Try it: Please list all lines of the material below in which the string "dimensions" occurs.

Segment Start: Information given

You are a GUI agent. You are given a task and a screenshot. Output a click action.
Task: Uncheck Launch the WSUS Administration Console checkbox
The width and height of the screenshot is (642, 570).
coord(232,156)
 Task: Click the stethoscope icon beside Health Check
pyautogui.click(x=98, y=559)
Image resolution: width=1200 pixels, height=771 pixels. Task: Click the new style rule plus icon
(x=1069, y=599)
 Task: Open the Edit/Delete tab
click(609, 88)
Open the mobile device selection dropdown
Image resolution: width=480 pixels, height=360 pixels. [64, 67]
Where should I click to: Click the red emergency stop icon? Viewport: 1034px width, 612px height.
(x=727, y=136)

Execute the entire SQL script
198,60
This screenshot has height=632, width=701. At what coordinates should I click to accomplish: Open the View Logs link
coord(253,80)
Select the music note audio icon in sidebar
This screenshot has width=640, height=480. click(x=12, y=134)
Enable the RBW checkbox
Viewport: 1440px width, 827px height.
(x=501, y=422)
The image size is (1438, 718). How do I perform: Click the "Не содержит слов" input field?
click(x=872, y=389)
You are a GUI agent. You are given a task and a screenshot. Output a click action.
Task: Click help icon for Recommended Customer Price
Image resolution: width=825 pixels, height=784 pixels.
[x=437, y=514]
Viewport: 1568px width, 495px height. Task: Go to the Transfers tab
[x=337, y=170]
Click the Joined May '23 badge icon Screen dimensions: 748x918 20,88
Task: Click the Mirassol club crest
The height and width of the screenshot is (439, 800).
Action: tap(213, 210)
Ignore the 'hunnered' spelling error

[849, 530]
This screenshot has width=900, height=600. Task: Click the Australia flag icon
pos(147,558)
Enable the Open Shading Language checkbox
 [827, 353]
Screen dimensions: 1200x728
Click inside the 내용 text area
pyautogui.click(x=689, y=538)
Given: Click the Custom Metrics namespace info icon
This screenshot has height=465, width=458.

Segment End: Information given

Response:
Click the Joined May '23 badge icon Screen dimensions: 748x918 20,88
Screen dimensions: 1200x728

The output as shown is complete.